• _PROVIDED INFORMATION_:

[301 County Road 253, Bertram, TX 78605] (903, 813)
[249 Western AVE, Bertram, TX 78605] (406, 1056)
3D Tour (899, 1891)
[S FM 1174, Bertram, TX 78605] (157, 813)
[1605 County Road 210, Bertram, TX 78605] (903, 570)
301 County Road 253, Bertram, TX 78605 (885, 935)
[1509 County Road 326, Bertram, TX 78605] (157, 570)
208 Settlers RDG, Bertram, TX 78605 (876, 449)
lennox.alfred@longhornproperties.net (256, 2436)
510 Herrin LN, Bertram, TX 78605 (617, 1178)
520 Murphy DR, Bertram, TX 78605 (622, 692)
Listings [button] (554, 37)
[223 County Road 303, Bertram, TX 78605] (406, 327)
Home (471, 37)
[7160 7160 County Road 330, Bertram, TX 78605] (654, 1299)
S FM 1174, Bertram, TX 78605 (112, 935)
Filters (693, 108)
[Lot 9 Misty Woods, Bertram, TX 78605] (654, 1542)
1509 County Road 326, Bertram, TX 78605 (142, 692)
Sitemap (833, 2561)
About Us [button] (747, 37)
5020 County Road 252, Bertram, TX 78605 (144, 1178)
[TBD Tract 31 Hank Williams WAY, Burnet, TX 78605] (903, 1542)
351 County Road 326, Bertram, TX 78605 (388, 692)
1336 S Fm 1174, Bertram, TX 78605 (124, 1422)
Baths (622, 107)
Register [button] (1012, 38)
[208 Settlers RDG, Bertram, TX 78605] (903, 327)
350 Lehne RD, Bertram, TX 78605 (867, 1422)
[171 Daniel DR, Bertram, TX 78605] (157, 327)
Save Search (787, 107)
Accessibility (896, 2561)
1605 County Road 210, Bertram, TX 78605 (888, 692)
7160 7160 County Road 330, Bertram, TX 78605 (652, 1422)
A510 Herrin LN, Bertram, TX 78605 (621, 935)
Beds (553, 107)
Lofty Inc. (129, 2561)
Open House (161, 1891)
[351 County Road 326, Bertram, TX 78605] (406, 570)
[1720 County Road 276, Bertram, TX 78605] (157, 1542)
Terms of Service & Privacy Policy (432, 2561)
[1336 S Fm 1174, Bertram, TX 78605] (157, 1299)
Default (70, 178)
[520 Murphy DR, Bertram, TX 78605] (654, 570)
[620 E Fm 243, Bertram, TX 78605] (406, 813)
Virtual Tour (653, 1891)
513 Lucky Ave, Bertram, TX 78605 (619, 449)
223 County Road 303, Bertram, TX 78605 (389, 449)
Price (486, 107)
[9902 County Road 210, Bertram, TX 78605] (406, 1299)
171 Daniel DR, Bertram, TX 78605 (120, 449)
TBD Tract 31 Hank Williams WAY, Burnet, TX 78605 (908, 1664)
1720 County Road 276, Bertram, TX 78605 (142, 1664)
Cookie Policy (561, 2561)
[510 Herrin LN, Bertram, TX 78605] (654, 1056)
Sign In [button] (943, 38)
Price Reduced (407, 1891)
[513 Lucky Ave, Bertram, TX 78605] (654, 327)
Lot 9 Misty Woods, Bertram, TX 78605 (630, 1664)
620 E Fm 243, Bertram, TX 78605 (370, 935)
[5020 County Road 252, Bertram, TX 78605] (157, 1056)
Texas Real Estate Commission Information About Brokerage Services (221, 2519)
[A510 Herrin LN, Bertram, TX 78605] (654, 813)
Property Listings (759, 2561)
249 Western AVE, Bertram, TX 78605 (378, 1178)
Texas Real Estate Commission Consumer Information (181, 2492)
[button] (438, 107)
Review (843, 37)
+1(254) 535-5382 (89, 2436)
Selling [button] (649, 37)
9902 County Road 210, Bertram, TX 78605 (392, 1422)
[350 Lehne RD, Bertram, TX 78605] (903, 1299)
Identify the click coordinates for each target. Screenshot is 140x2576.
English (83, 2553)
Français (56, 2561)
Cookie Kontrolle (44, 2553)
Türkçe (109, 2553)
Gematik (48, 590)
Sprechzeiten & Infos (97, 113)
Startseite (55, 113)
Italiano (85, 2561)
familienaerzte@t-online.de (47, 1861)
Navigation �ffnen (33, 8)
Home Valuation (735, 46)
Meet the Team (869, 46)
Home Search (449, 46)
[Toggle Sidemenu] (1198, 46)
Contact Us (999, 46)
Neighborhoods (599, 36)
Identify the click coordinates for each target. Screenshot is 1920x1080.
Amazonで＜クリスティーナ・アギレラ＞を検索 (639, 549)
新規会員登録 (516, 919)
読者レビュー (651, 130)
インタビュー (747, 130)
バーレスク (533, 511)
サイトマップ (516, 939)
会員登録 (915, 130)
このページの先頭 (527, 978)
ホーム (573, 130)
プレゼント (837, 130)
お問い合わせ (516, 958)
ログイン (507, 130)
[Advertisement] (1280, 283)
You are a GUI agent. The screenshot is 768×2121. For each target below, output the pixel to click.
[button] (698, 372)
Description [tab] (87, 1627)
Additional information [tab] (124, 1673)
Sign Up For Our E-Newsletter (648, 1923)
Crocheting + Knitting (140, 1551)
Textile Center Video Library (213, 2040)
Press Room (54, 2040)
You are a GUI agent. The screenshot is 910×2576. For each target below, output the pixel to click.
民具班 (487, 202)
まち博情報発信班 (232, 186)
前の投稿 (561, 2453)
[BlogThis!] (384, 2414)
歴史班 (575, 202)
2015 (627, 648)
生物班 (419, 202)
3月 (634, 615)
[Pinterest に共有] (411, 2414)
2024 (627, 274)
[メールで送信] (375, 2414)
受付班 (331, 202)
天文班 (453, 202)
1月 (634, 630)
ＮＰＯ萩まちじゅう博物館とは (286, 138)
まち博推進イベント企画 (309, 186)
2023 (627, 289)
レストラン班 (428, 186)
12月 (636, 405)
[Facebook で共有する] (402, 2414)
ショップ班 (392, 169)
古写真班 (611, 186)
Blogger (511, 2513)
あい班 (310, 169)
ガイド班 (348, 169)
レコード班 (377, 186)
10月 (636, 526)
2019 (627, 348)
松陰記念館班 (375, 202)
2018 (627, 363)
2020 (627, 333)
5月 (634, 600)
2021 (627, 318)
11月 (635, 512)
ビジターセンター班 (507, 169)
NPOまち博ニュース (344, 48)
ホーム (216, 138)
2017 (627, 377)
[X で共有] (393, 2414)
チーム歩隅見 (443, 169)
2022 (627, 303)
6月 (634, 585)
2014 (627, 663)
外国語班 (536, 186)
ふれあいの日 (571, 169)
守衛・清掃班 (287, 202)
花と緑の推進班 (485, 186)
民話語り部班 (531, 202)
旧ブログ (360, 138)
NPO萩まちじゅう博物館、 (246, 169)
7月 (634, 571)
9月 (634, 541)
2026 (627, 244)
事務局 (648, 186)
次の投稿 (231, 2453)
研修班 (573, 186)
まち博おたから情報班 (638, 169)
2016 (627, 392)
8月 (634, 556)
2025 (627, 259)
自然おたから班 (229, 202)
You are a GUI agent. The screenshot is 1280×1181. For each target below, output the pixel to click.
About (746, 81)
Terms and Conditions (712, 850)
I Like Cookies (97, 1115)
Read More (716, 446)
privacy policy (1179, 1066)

• _TASK INSTRUCTIONS_:
Output must consist only of the listing's lines from the first through the line with "[1720 County Road", reproduced word for word.

• _OUTPUT_:
[301 County Road 253, Bertram, TX 78605] (903, 813)
[249 Western AVE, Bertram, TX 78605] (406, 1056)
3D Tour (899, 1891)
[S FM 1174, Bertram, TX 78605] (157, 813)
[1605 County Road 210, Bertram, TX 78605] (903, 570)
301 County Road 253, Bertram, TX 78605 (885, 935)
[1509 County Road 326, Bertram, TX 78605] (157, 570)
208 Settlers RDG, Bertram, TX 78605 (876, 449)
lennox.alfred@longhornproperties.net (256, 2436)
510 Herrin LN, Bertram, TX 78605 (617, 1178)
520 Murphy DR, Bertram, TX 78605 (622, 692)
Listings [button] (554, 37)
[223 County Road 303, Bertram, TX 78605] (406, 327)
Home (471, 37)
[7160 7160 County Road 330, Bertram, TX 78605] (654, 1299)
S FM 1174, Bertram, TX 78605 (112, 935)
Filters (693, 108)
[Lot 9 Misty Woods, Bertram, TX 78605] (654, 1542)
1509 County Road 326, Bertram, TX 78605 (142, 692)
Sitemap (833, 2561)
About Us [button] (747, 37)
5020 County Road 252, Bertram, TX 78605 (144, 1178)
[TBD Tract 31 Hank Williams WAY, Burnet, TX 78605] (903, 1542)
351 County Road 326, Bertram, TX 78605 (388, 692)
1336 S Fm 1174, Bertram, TX 78605 (124, 1422)
Baths (622, 107)
Register [button] (1012, 38)
[208 Settlers RDG, Bertram, TX 78605] (903, 327)
350 Lehne RD, Bertram, TX 78605 (867, 1422)
[171 Daniel DR, Bertram, TX 78605] (157, 327)
Save Search (787, 107)
Accessibility (896, 2561)
1605 County Road 210, Bertram, TX 78605 (888, 692)
7160 7160 County Road 330, Bertram, TX 78605 (652, 1422)
A510 Herrin LN, Bertram, TX 78605 (621, 935)
Beds (553, 107)
Lofty Inc. (129, 2561)
Open House (161, 1891)
[351 County Road 326, Bertram, TX 78605] (406, 570)
[1720 County Road 276, Bertram, TX 78605] (157, 1542)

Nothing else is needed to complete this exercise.